* Given instruction *
Copy the listing from its first line through the line that contains "pos(24,373)", leaving the pictures out of your copy.

* The records *

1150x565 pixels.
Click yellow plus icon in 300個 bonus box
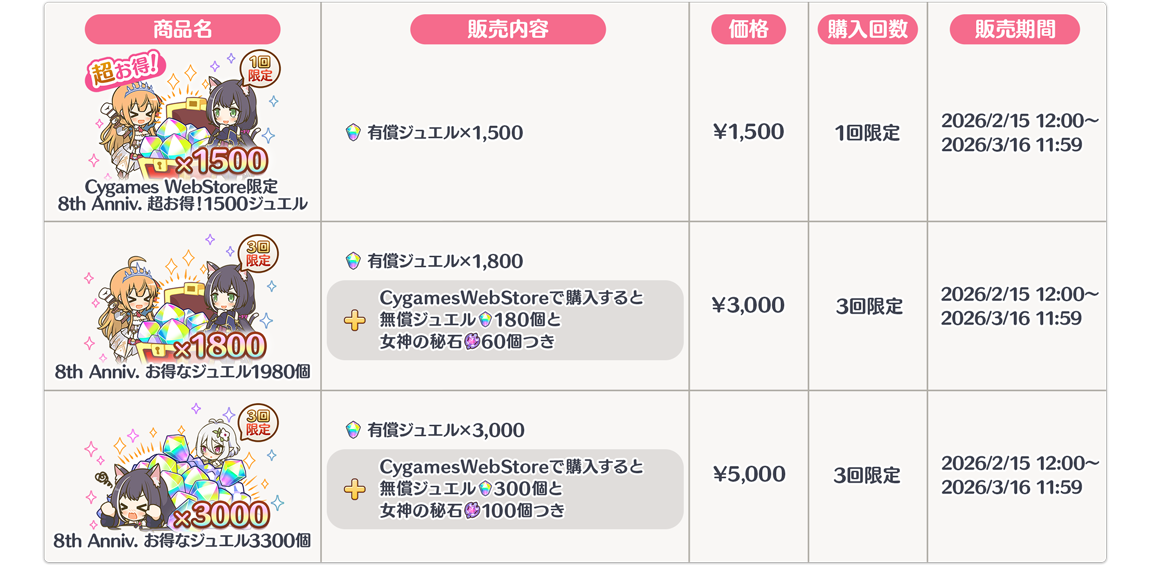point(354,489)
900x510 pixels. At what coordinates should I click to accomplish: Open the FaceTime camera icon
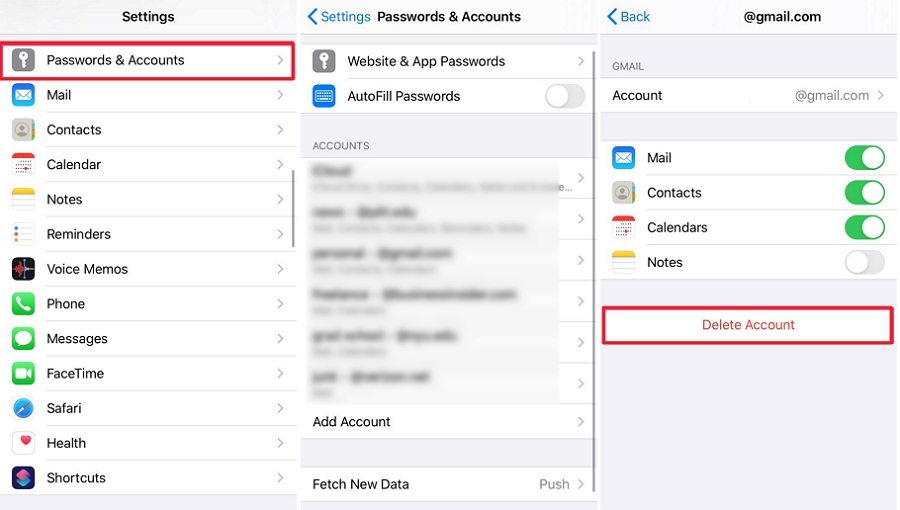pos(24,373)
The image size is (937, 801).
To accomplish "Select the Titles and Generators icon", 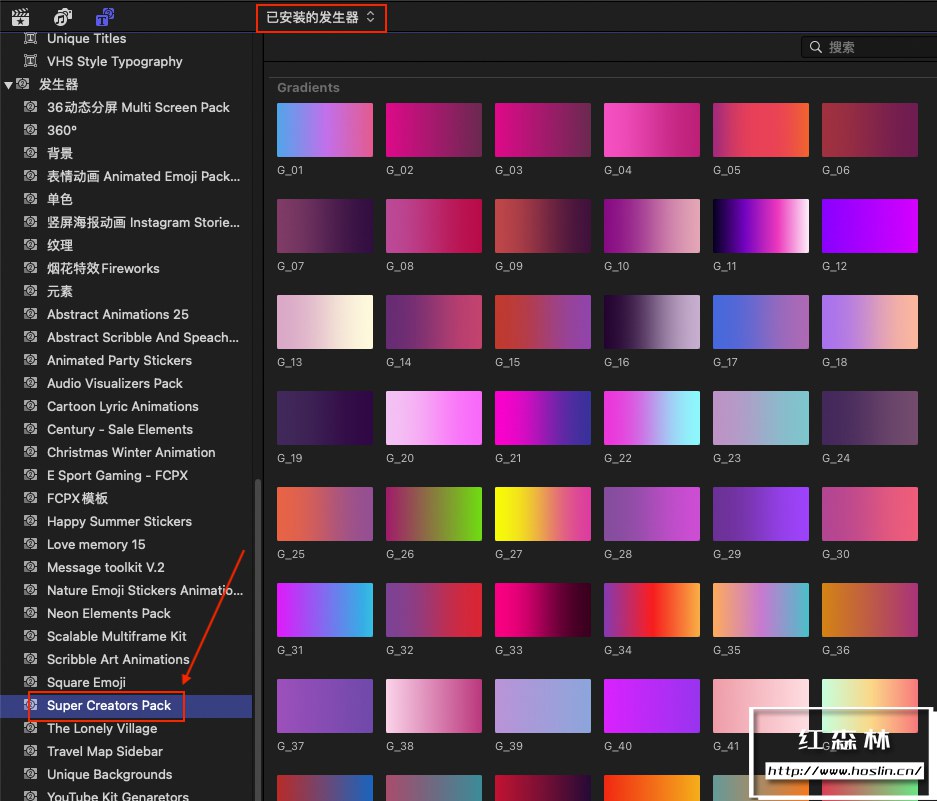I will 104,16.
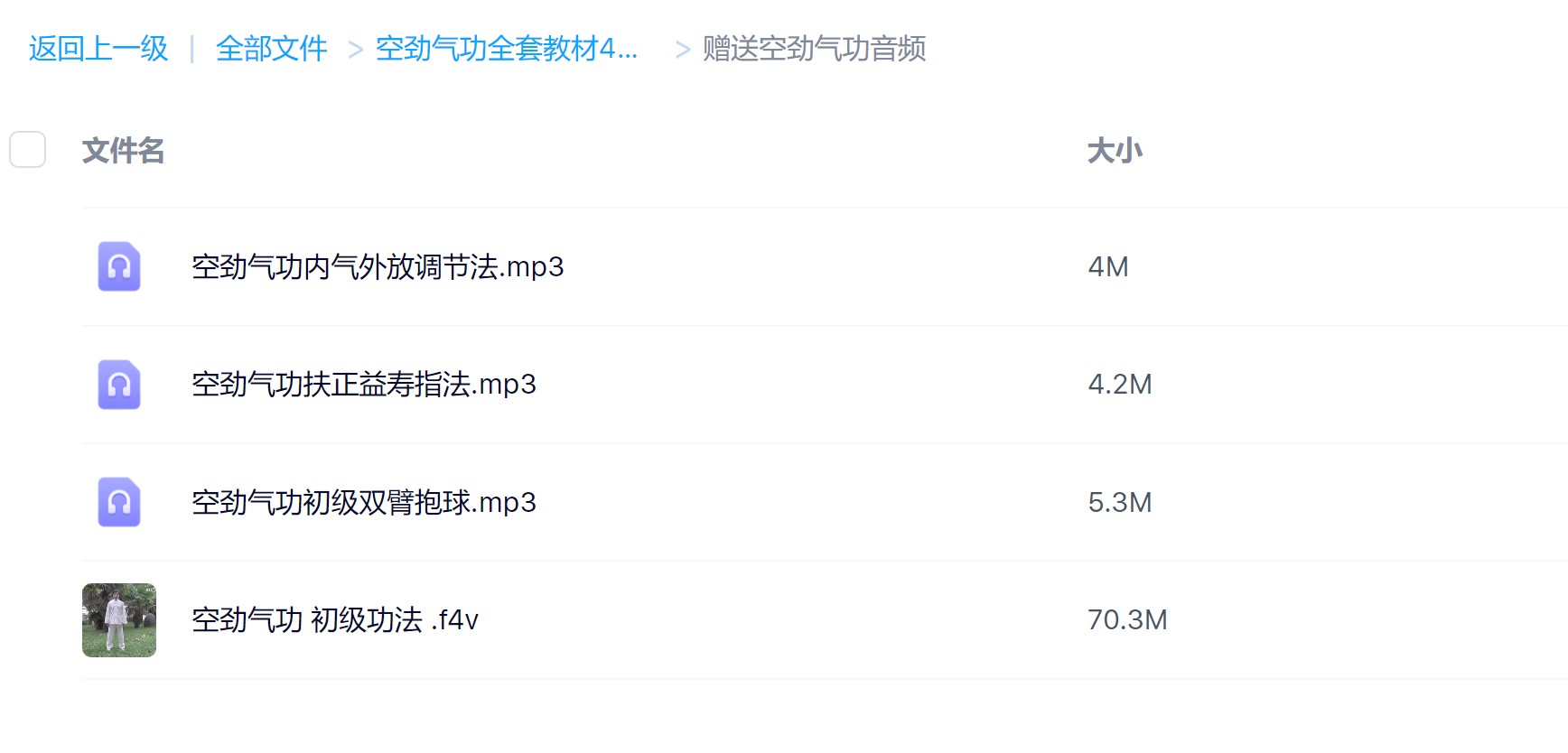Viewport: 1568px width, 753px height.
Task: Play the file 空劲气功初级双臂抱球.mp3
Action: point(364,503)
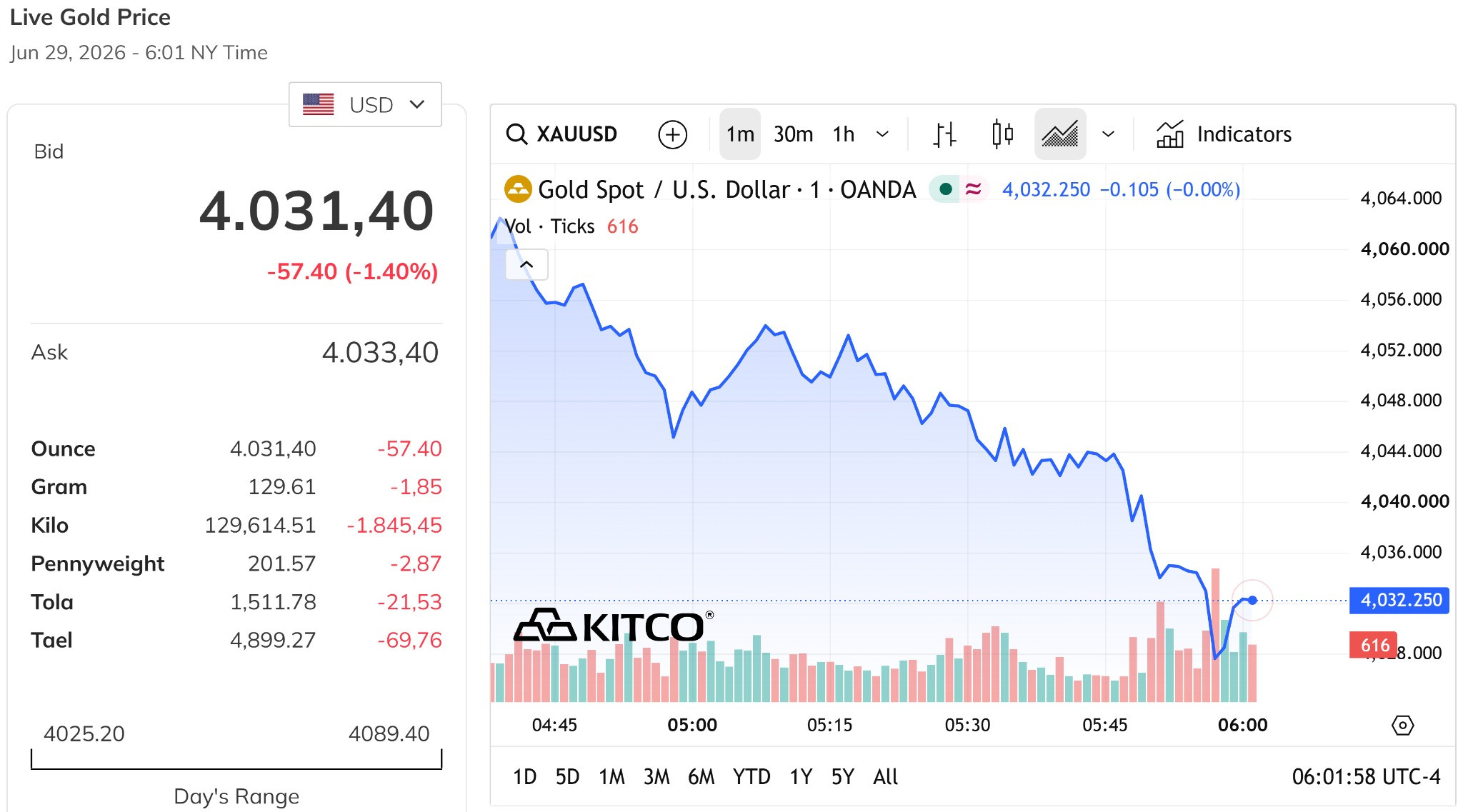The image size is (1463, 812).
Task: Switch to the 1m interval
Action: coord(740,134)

* Exercise result *
1150x565 pixels.
Click yellow plus icon in 300個 bonus box
point(354,489)
900x510 pixels. At what coordinates should I click to accomplish: Open the FaceTime camera icon
pos(24,373)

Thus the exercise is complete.